Try it:
Keep every word of the listing and drop the images when you write it out.

Task material:
-.-.-
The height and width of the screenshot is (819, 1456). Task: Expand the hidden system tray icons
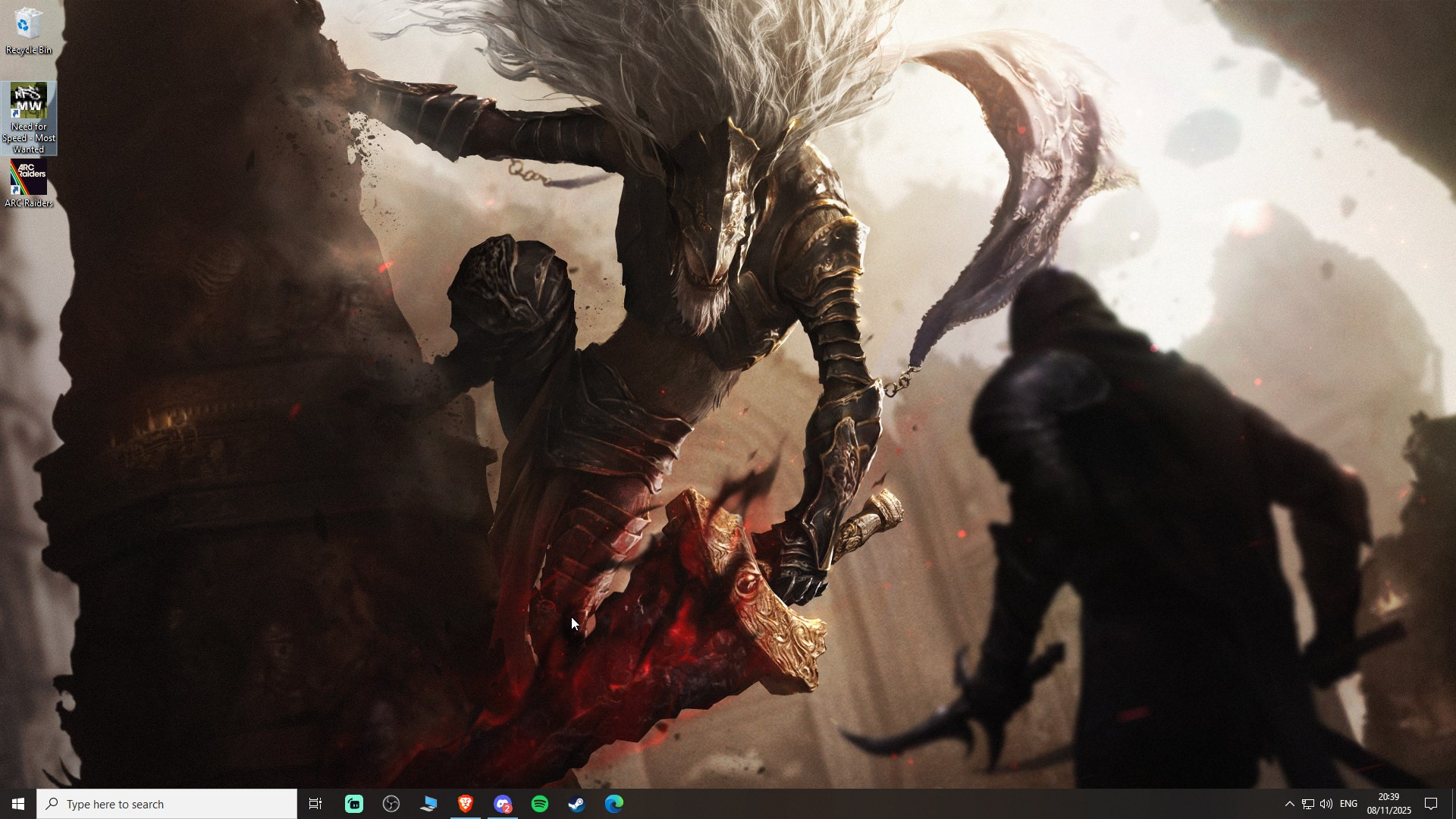point(1289,804)
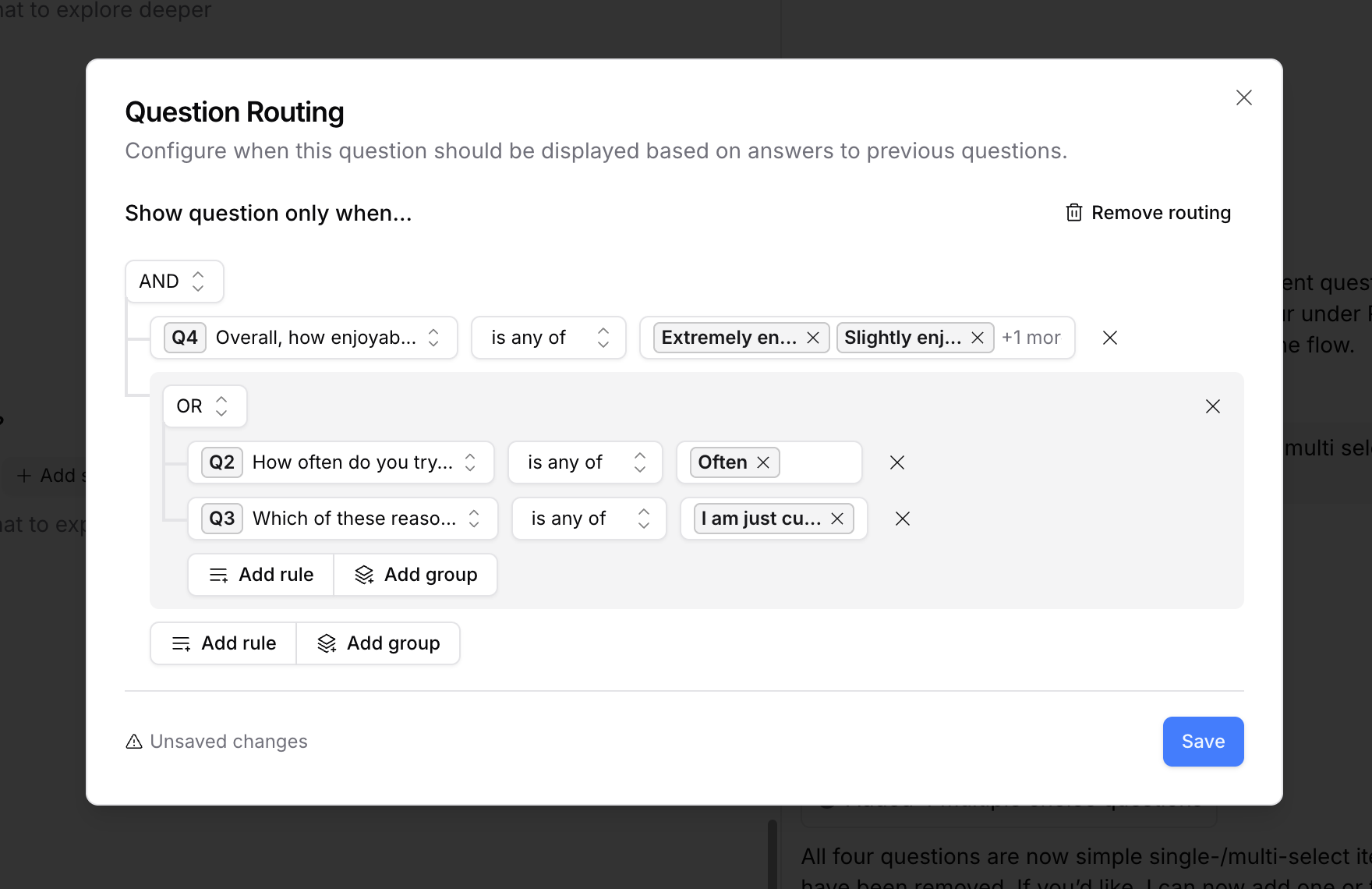1372x889 pixels.
Task: Remove the Q2 'Often' condition row
Action: [x=896, y=462]

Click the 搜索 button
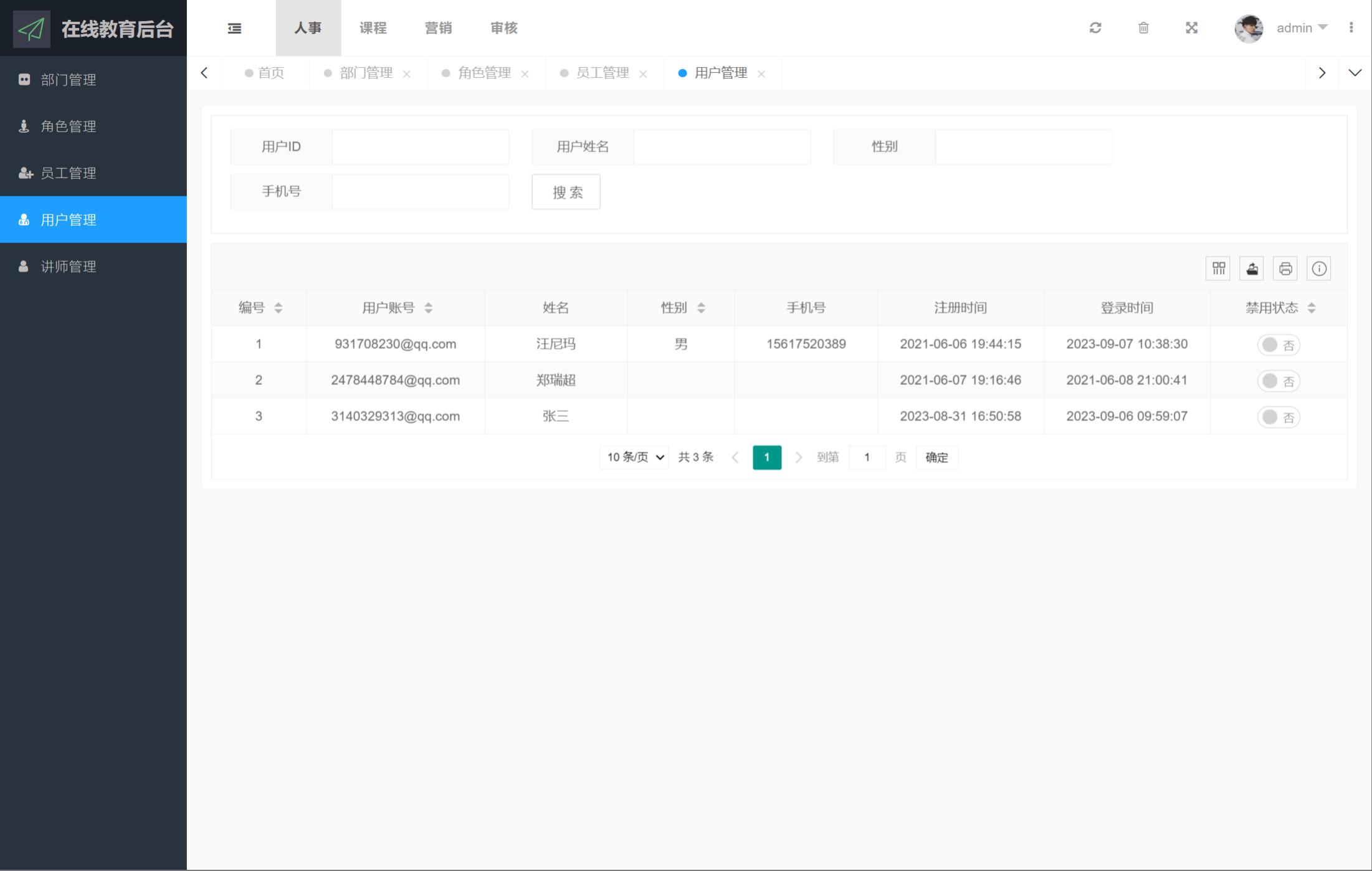566,192
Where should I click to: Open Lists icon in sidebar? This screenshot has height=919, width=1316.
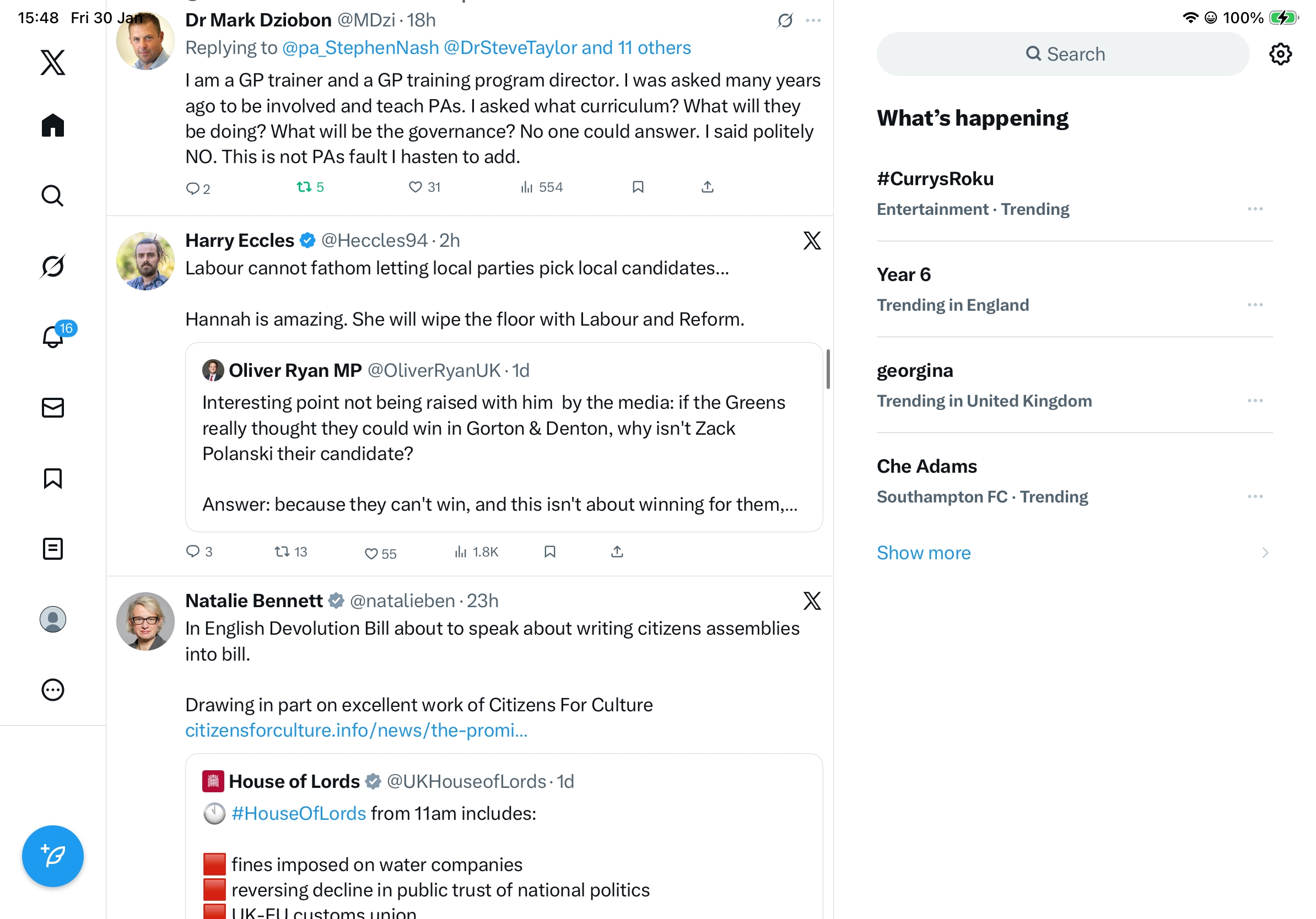[x=53, y=549]
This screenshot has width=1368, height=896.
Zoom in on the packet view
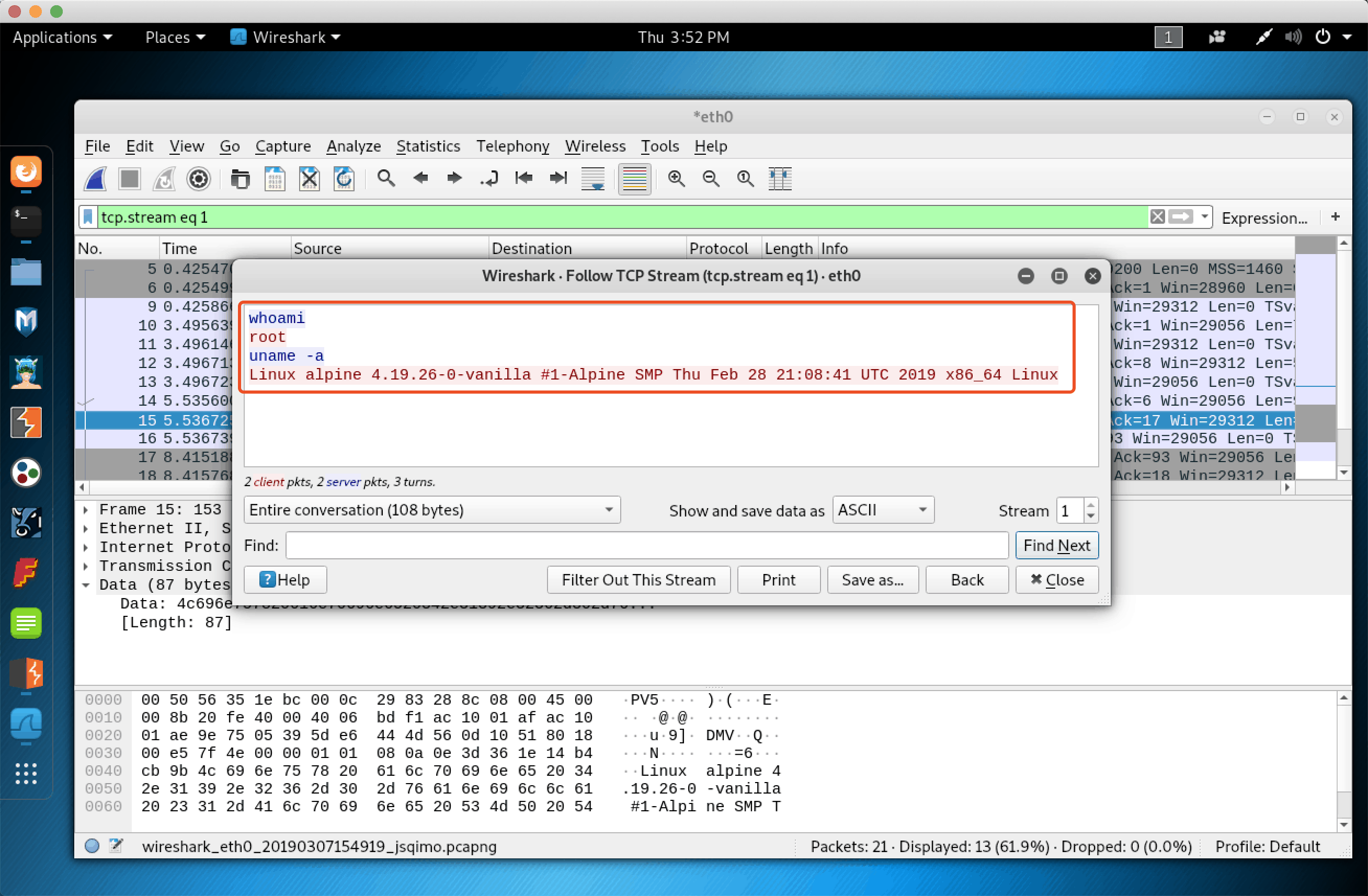coord(677,179)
-.-.-
Exercise result:
The height and width of the screenshot is (819, 1456). Task: Expand the hidden system tray icons
point(1289,804)
1372x889 pixels.
Task: Remove the Q2 'Often' condition row
Action: [x=896, y=462]

Click the 搜索 button
566,192
Where should I click to: Open Lists icon in sidebar? This screenshot has height=919, width=1316.
[x=53, y=549]
This screenshot has width=1368, height=896.
Zoom in on the packet view
coord(677,179)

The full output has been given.